> **Data for this task**

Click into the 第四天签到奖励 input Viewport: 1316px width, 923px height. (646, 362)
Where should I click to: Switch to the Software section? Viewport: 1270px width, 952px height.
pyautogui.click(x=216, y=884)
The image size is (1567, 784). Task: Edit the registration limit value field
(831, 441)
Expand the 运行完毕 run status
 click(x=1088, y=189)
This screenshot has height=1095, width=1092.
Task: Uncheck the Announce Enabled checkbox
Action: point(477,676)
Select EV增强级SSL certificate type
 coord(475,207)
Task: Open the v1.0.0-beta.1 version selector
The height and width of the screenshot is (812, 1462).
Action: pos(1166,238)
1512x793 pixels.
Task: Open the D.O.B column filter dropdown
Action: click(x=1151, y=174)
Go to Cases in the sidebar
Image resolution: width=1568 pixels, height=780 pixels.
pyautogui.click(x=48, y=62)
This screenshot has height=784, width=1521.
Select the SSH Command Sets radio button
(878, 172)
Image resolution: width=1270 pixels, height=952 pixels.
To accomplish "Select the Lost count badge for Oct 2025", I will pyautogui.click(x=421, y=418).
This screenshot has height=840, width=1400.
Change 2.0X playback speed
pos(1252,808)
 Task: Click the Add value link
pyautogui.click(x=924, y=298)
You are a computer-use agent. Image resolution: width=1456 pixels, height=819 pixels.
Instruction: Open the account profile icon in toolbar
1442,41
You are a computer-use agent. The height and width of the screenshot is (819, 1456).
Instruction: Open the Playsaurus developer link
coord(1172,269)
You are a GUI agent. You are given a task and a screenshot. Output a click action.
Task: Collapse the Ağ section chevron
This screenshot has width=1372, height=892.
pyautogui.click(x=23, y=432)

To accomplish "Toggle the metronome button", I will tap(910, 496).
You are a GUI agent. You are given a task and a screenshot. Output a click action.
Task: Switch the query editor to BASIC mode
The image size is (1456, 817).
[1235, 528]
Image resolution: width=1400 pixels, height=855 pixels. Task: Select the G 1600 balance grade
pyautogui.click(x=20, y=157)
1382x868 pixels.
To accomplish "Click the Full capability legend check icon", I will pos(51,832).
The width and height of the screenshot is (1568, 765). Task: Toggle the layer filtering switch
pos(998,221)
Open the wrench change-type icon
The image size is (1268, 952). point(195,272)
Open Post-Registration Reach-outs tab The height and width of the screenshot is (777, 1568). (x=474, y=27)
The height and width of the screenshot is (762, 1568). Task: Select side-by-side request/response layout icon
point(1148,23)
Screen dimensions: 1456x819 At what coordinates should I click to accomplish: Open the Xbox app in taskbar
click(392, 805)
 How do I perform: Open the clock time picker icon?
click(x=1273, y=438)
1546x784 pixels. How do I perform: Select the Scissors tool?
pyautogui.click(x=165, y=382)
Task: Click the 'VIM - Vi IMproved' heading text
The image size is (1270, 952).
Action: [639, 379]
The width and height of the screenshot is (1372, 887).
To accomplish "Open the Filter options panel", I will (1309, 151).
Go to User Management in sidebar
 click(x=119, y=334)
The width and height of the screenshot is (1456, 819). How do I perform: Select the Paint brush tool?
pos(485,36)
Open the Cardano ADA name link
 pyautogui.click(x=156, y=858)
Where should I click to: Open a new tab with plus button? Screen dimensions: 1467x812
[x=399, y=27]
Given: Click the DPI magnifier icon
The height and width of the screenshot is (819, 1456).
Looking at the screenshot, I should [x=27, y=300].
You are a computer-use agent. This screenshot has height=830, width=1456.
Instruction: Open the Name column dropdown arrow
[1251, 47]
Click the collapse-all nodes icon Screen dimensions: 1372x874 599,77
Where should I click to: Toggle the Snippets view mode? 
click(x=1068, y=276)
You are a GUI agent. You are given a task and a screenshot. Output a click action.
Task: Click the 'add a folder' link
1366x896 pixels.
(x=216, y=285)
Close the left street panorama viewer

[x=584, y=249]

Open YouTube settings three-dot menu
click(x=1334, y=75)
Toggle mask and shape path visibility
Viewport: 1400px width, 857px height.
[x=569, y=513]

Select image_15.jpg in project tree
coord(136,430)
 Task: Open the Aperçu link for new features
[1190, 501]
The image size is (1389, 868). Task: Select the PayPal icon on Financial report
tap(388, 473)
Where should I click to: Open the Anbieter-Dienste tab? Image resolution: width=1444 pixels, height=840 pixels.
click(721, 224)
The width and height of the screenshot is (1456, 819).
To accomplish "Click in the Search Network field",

> **Task**
Provide all the records again, word for word.

> **Solution to the exercise**
Click into the 第四天签到奖励 input Viewport: 1316px width, 923px height. (646, 362)
Where should I click to: Switch to the Software section? Viewport: 1270px width, 952px height.
pyautogui.click(x=216, y=884)
The image size is (1567, 784). Task: Edit the registration limit value field
(831, 441)
Expand the 运行完毕 run status
 click(x=1088, y=189)
This screenshot has height=1095, width=1092.
Task: Uncheck the Announce Enabled checkbox
Action: point(477,676)
Select EV增强级SSL certificate type
 coord(475,207)
Task: Open the v1.0.0-beta.1 version selector
The height and width of the screenshot is (812, 1462).
Action: pos(1166,238)
1512x793 pixels.
Task: Open the D.O.B column filter dropdown
Action: click(x=1151, y=174)
Go to Cases in the sidebar
Image resolution: width=1568 pixels, height=780 pixels.
pyautogui.click(x=48, y=62)
This screenshot has height=784, width=1521.
Select the SSH Command Sets radio button
(878, 172)
Image resolution: width=1270 pixels, height=952 pixels.
To accomplish "Select the Lost count badge for Oct 2025", I will pyautogui.click(x=421, y=418).
This screenshot has height=840, width=1400.
Change 2.0X playback speed
pos(1252,808)
 Task: Click the Add value link
pyautogui.click(x=924, y=298)
You are a computer-use agent. Image resolution: width=1456 pixels, height=819 pixels.
Instruction: Open the account profile icon in toolbar
1442,41
You are a computer-use agent. The height and width of the screenshot is (819, 1456).
Instruction: Open the Playsaurus developer link
coord(1172,269)
You are a GUI agent. You are given a task and a screenshot. Output a click action.
Task: Collapse the Ağ section chevron
This screenshot has width=1372, height=892.
pyautogui.click(x=23, y=432)

To accomplish "Toggle the metronome button", I will tap(910, 496).
You are a GUI agent. You are given a task and a screenshot. Output a click action.
Task: Switch the query editor to BASIC mode
The image size is (1456, 817).
[1235, 528]
Image resolution: width=1400 pixels, height=855 pixels. Task: Select the G 1600 balance grade
pyautogui.click(x=20, y=157)
1382x868 pixels.
To accomplish "Click the Full capability legend check icon", I will pos(51,832).
The width and height of the screenshot is (1568, 765). Task: Toggle the layer filtering switch
pos(998,221)
Open the wrench change-type icon
The image size is (1268, 952). point(195,272)
Open Post-Registration Reach-outs tab The height and width of the screenshot is (777, 1568). (x=474, y=27)
The height and width of the screenshot is (762, 1568). Task: Select side-by-side request/response layout icon
point(1148,23)
Screen dimensions: 1456x819 At what coordinates should I click to accomplish: Open the Xbox app in taskbar
click(392, 805)
 How do I perform: Open the clock time picker icon?
click(x=1273, y=438)
1546x784 pixels. How do I perform: Select the Scissors tool?
pyautogui.click(x=165, y=382)
Task: Click the 'VIM - Vi IMproved' heading text
The image size is (1270, 952).
Action: [639, 379]
The width and height of the screenshot is (1372, 887).
To accomplish "Open the Filter options panel", I will (1309, 151).
Go to User Management in sidebar
 click(x=119, y=334)
The width and height of the screenshot is (1456, 819). How do I perform: Select the Paint brush tool?
pos(485,36)
Open the Cardano ADA name link
 pyautogui.click(x=156, y=858)
Where should I click to: Open a new tab with plus button? Screen dimensions: 1467x812
[x=399, y=27]
Given: Click the DPI magnifier icon
The height and width of the screenshot is (819, 1456).
Looking at the screenshot, I should [x=27, y=300].
You are a computer-use agent. This screenshot has height=830, width=1456.
Instruction: Open the Name column dropdown arrow
[1251, 47]
Click the collapse-all nodes icon Screen dimensions: 1372x874 599,77
Where should I click to: Toggle the Snippets view mode? 
click(x=1068, y=276)
You are a GUI agent. You are given a task and a screenshot. Output a click action.
Task: Click the 'add a folder' link
1366x896 pixels.
(x=216, y=285)
Close the left street panorama viewer

[x=584, y=249]

Open YouTube settings three-dot menu
click(x=1334, y=75)
Toggle mask and shape path visibility
Viewport: 1400px width, 857px height.
[x=569, y=513]

Select image_15.jpg in project tree
coord(136,430)
 Task: Open the Aperçu link for new features
[1190, 501]
The image size is (1389, 868). Task: Select the PayPal icon on Financial report
tap(388, 473)
Where should I click to: Open the Anbieter-Dienste tab? Image resolution: width=1444 pixels, height=840 pixels.
click(721, 224)
The width and height of the screenshot is (1456, 819).
To accomplish "Click in the Search Network field",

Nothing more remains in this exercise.